In the first six months of unrest in Syria, The Guardian’s coverage told of an increasingly violent crackdown by the Syrian government. The focus was almost exclusively on the response itself, which was condemned as grossly disproportionate, with no Guardian journalist making any very serious attempt to convey what was happening on the ground to prompt it. The emphasis was on conveying the genuine and justified aspirations of those Syrians who were hopeful for greater democracy, policy reforms, and peaceful political change; and in the very early days of the uprising, the Guardian also included actual descriptions of peaceful protests. At that time, Maher Arar (2011) commented that ‘the Syrian youth who are leading this nonviolent reform movement have made it clear that it is purely secular in nature and they will not allow it to be hijacked by any opportunist ethnic group or opposition party.’ But it was optimistic to suppose it was in this demographic’s gift to determine what others would do, and it is noticeable that specific descriptions of the nature of the protests or the demographics involved became very sketchy very quickly in the Guardian’s coverage. Very soon the focus was so much on the government’s repression that it is hard for the reader to picture exactly what the protesters were doing to ‘intensify’ the protest. By the end of July we were hearing the situation had deteriorated to the point that tanks were being deployed to certain towns, and yet no clear indication was given of what had been going on to elicit this sort of response. In short, we were just not being told what it was the government was cracking down on.

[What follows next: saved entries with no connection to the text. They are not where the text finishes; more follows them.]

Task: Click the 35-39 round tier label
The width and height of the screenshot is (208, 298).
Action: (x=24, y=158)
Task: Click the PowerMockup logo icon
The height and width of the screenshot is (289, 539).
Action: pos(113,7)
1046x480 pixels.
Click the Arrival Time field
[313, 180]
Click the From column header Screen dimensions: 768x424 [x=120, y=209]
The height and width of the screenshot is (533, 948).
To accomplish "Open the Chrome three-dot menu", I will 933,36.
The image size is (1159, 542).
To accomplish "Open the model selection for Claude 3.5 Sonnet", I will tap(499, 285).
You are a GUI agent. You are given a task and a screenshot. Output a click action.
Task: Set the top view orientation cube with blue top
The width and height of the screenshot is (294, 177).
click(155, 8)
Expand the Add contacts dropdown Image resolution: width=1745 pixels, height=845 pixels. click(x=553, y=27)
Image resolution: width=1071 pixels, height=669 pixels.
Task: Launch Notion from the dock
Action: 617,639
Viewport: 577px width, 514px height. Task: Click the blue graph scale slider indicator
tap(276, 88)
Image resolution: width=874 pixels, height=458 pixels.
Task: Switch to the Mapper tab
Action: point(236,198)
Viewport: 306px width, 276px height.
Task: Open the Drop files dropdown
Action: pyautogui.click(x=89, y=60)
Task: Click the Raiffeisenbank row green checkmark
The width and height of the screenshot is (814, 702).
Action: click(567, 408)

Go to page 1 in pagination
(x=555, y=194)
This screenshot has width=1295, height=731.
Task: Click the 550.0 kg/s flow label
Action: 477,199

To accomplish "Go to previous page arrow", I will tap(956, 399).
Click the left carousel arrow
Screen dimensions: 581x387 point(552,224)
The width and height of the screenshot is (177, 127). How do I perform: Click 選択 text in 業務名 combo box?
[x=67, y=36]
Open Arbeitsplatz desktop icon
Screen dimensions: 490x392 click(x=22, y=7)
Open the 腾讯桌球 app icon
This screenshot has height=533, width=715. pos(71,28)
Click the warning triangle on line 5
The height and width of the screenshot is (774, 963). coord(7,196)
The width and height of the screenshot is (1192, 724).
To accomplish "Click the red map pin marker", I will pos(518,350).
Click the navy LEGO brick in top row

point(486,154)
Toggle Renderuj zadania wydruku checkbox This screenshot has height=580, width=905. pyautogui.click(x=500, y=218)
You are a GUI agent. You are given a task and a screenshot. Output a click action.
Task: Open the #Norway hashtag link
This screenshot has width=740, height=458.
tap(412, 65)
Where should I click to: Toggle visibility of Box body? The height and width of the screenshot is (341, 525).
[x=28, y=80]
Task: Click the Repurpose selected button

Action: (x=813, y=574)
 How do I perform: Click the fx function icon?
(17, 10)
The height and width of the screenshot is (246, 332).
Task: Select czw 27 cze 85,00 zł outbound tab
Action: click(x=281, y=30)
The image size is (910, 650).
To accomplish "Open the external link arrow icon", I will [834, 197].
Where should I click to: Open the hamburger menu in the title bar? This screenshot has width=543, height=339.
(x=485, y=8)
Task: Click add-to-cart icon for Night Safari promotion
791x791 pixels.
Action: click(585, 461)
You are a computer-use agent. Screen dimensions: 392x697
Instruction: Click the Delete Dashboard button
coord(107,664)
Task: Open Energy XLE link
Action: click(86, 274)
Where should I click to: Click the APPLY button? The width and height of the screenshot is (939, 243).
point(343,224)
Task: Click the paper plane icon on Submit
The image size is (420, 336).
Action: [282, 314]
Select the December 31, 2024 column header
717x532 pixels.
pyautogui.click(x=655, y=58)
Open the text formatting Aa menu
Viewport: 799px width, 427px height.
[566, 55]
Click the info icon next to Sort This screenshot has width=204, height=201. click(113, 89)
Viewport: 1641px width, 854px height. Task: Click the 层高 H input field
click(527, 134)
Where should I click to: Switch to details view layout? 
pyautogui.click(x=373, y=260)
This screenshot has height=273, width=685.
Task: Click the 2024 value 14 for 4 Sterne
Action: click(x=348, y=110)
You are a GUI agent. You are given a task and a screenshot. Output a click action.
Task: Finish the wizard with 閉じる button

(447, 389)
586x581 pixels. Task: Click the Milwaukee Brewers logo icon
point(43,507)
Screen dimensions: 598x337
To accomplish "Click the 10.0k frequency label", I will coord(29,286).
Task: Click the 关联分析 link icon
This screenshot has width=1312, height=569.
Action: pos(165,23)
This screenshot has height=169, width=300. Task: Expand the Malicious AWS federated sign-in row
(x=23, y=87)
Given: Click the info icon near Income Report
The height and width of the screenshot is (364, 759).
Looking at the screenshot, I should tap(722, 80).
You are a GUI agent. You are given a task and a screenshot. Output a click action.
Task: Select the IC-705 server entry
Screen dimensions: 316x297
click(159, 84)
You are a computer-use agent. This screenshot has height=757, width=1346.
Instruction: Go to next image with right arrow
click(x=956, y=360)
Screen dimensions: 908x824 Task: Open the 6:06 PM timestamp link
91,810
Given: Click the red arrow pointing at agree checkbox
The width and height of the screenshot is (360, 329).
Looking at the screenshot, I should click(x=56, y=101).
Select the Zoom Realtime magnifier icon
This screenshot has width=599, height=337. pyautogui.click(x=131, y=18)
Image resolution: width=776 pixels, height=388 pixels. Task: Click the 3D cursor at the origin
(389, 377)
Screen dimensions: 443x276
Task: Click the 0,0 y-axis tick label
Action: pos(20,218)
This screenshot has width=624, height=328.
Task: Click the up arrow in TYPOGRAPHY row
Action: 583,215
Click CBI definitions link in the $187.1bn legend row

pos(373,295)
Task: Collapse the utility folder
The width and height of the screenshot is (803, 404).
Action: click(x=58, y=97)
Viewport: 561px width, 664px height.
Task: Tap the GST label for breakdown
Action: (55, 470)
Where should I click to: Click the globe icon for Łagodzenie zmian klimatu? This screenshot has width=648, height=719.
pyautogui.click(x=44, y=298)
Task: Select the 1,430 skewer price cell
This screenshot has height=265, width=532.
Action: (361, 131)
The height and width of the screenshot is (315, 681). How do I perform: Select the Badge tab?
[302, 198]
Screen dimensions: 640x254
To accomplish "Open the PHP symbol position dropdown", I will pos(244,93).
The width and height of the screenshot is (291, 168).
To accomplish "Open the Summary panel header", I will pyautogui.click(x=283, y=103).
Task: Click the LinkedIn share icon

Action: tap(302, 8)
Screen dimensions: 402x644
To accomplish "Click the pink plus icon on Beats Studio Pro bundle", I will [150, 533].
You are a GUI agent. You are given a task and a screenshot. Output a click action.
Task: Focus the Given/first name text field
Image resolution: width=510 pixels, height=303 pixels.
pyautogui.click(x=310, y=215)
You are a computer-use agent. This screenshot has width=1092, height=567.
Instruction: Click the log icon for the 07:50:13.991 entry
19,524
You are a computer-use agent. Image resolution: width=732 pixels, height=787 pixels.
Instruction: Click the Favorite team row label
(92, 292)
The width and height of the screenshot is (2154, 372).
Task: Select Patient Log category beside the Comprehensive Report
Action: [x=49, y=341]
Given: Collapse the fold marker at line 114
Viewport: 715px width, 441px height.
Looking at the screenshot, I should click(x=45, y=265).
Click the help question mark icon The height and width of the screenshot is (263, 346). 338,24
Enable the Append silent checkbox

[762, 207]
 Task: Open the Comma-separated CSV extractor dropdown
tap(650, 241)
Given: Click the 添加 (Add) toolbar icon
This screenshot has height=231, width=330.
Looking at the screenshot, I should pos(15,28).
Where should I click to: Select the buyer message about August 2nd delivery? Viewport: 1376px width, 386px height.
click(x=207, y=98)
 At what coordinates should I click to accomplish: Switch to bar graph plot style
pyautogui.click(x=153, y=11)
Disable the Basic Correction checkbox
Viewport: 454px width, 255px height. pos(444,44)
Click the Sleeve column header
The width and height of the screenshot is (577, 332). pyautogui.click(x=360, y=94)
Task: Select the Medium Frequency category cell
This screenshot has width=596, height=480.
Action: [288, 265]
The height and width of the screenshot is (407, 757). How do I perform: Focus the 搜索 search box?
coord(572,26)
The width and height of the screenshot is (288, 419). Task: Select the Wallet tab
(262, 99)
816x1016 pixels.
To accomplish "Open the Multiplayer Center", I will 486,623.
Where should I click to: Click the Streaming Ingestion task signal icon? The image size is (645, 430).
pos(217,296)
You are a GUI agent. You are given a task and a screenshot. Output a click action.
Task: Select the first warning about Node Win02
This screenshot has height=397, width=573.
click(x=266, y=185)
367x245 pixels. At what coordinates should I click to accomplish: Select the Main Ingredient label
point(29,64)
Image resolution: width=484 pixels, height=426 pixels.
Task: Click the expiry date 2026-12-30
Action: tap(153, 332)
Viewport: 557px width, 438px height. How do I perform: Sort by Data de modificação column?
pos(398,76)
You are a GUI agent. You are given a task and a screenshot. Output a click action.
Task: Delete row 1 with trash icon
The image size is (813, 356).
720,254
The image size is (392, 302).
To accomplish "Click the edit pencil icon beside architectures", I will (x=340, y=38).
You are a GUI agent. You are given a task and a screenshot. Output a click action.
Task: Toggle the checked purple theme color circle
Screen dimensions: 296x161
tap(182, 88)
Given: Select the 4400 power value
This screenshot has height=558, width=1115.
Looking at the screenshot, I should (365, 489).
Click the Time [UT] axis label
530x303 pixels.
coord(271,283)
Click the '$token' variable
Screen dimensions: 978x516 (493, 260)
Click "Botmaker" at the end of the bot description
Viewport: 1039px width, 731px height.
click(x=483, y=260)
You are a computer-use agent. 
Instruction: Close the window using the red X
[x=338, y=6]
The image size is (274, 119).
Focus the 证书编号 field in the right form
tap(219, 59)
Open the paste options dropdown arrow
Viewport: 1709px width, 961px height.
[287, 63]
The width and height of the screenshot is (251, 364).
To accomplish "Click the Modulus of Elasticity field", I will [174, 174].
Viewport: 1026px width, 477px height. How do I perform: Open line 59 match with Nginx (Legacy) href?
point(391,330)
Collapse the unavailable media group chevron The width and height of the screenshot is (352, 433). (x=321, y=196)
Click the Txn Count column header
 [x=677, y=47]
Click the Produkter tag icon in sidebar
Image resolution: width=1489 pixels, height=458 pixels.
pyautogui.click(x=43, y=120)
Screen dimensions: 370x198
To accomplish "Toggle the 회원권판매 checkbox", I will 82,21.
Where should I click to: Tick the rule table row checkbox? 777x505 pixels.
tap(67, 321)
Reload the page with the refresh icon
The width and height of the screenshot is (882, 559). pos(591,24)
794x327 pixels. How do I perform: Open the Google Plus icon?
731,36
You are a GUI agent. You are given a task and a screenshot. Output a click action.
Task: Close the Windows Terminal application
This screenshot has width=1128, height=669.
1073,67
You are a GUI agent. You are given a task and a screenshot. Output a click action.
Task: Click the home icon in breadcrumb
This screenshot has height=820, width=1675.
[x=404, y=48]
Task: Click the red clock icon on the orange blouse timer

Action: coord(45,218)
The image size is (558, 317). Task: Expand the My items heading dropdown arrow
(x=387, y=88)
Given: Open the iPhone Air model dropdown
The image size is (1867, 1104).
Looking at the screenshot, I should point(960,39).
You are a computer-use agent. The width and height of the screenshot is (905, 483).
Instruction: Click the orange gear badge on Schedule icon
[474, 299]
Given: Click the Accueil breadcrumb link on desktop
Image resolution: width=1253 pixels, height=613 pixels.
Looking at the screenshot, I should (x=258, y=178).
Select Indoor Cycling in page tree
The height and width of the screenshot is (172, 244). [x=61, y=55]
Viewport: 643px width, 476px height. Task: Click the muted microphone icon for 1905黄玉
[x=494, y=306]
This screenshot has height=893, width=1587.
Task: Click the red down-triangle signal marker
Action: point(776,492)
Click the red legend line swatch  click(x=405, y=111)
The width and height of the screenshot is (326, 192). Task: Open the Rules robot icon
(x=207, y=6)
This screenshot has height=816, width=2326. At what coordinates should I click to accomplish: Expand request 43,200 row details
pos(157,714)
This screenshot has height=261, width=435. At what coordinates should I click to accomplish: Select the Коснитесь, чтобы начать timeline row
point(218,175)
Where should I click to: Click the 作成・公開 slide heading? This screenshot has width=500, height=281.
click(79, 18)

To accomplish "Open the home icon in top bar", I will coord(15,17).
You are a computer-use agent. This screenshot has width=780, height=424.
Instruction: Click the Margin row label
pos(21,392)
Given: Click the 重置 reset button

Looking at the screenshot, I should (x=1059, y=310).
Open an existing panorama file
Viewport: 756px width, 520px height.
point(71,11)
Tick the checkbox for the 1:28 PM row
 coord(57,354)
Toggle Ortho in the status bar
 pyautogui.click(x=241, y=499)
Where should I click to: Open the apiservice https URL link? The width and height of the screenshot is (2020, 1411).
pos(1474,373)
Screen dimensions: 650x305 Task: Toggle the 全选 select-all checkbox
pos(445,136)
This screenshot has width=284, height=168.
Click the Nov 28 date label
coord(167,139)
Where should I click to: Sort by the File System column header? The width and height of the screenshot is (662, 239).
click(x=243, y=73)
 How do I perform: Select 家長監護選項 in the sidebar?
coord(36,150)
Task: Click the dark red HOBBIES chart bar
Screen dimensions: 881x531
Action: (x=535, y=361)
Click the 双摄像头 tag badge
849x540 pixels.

To say this is by no means to make light of the oppressiveness of the treatment of democratic protestors: it is only to point out that the detention and mistreatment of peaceful political critics, cruel and unjustifiable as it is, does not require and is not assisted by the use of heavy weaponry on the streets.
Evidently, whereas Al Jazeera was involved in actively suppressing reports of the opposition’s use of force, these were not even generated by anyone reporting for The Guardian. Very occasionally, a fleeting mention would be made of reports from the government’s side that they were dealing with ‘armed gangs’, but these would invariably be presented with scepticism and passed over without inquiry. On one occasion, a Guardian journalist reports that Syria’s ‘State TV aired staged accounts of “armed terrorists” admitting receiving cash from foreigners and showing caches of weapons and money in mosques.’ The journalist does not indicate how she had ascertained that these were staged. The degree of scepticism here is inverse in proportion to that applied to any allegations made by unidentified opposition ‘activists’ that are conveyed as presumptively reliable testimony without any form of independent evidence or corroboration. In that same article, the journalist dismisses stories of significant support for Assad in Syria on the grounds that they are ‘contradicted by satellite channels such as al-Jazeera’.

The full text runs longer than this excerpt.